DIRECTION: Can you carry on the post about making Marinexplore's ocean data easy to consume through Opendap, picking up right after its last sentence?

PASSAGE TO READ:
──────────────────────────────

Two months ago I started working at Marinexplore, trying to simplify the process of accessing public ocean data. At Marinexplore we aggregate data from some 25k+ plataforms that are measuring temperature, salinity, oxygen, chlorophyll and other parameters at the ocean. We also aggregate satellite data and some derivative products, all in a simple and beautiful web interface that allows you to explore and visualize the available data, and prepare a customized dataset with what you need.
My task here is simple: make that data easily consumable. My initial work was implementing Opendap access to the prepared datasets, so that users can access the data directly instead of having to download, unzip, import and parse it. Opendap is a protocol for accessing "scientific" data via HTTP requests — I use "scientific" in quotes because it can be used for any kind of data, but the use is mostly restricted to the oceanographic, meteorological and climate communites.

──────────────────────────────

ENTRIES:
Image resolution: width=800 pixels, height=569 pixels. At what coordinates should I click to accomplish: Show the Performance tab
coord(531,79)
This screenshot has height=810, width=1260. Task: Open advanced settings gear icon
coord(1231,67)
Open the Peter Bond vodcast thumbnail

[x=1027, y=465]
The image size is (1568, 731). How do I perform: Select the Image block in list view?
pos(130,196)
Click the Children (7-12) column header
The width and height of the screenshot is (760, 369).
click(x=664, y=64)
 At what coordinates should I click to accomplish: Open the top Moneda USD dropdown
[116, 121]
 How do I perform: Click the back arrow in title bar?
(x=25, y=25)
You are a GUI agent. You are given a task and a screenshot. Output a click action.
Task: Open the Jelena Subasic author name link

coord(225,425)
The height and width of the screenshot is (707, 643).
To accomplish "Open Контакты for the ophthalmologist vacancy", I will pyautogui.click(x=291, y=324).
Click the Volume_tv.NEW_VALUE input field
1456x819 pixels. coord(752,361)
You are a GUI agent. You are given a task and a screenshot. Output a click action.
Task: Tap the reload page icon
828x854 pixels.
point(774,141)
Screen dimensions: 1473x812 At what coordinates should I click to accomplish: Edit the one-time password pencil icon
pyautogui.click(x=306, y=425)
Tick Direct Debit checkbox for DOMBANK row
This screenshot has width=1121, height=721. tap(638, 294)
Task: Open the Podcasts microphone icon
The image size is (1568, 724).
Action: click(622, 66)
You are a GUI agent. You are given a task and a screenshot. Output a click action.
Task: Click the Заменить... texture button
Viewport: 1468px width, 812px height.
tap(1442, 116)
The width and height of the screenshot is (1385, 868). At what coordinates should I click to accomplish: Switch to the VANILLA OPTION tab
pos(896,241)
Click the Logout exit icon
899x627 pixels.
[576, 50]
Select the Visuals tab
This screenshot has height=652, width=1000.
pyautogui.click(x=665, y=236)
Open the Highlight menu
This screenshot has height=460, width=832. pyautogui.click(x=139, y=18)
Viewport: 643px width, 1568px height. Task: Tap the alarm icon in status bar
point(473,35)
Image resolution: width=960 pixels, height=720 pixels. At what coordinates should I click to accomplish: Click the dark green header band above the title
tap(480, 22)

──────────────────────────────

OUTPUT:
And that's it. The .dods format is simply a big endian encoding of the data with a header. Pydap maps the data from an Opendap server into objects that behave pretty much like Numpy arrays (and record arrays), except that data is lazily downloaded from the server when it is actually needed, instead of loading everything when the object is created. (Basically it maps __getitem__ and __iter__ calls to HTTP requests to the server.)
But even though the protocol is simple, it has one problem, IMHO. The Opendap data model is too generic, so usually clients will implement only part of the data model, or different conventions of how the data is represented. Building an Opendap dataset that can be accessed by the most common clients is quite complicated, because clients expect different conventions, or issue different requests, or have different assumptions on the data. This is particularly true if the dataset mixes gridded and in-situ data, which is usually the case in Marinexplore prepared datasets.
Since I've been testing different Opendap clients I decided to write down the quirks that I found, and a small tutorial on creating compatible datasets. Most of the problems are related to in-situ data, and GrADS is by far the most troublesome client.
How do I create a compatible dataset?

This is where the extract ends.